土くれを拾い上げて、女の胸もとを押し広げると、その上に撒き散らした。
「どういうことか」
此非死、天帝召之歌耳。
これ死するにあらず、天帝のこれが歌を召すのみ。
「いや、この女は死んだのではなく、天帝が歌を歌わせるために呼び寄せただけなのでござる」
しばらくすると女は蘇り、胸元から土くれを叩き落とすと恥ずかしそうに立ち上がった。
占い師は女が蘇ると、
「ひとの目で見ることのできる場所に倒れているとはどういうことか。気をつけるのじゃ」
と小声で叱っていたが、しばしの間に二人とも見えなくなっていた。
この占い師は賀道養というひとであったという。
―――さてさて、みなさん。
人想天楽、天帝復想人歌。正如中土人願生西方、西方人聞我中国衣冠礼楽之盛、復願来生生中国也。
ひと天楽を想うに、天帝また人の歌を想う。まさに中土人の西方に生ぜんことを願い、西方人の我が中国の衣冠礼楽の盛んなるを聞きて、また来生に中国に生ぜんことを願うが如きなり。

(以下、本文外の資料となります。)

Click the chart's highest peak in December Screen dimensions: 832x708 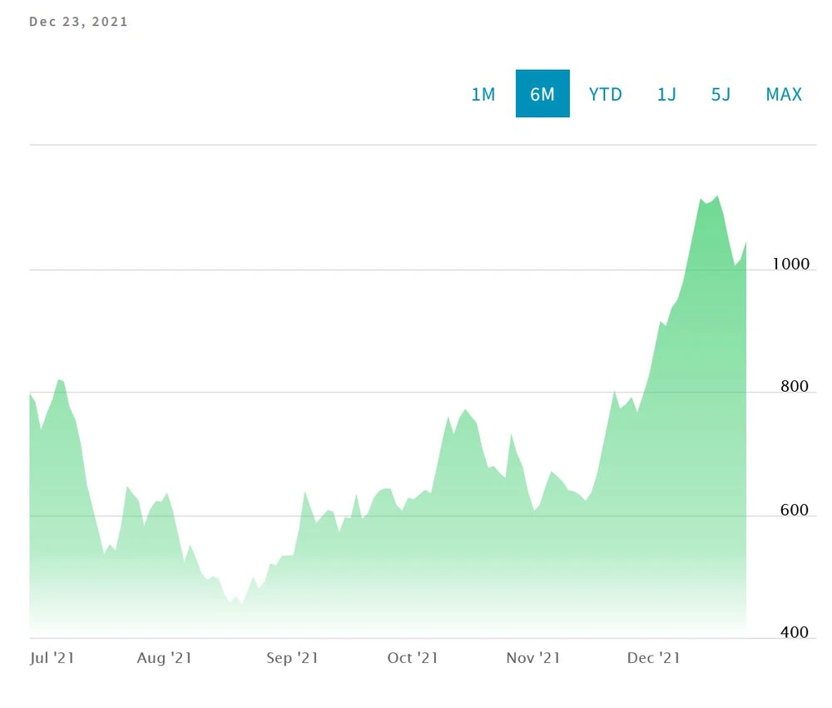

ニンゲンは天では楽しいことがあるのだろうと想像しているが、天帝さまの方もニンゲン界の歌を聞きたがった、というのである。しかしこれはそんなに不思議なことではない。われらチュウゴクのニンゲンが西方(の天竺は浄土のようなところだろうからそこ)に生まれたいと願い、西方のひとびとは我がチュウゴクが文明や礼制がたいへんしっかりしており、服装も音楽もかっこいいのにあこがれて、生まれ変わったらチュウゴクに生まれたいと願っている、というのとおんなじである。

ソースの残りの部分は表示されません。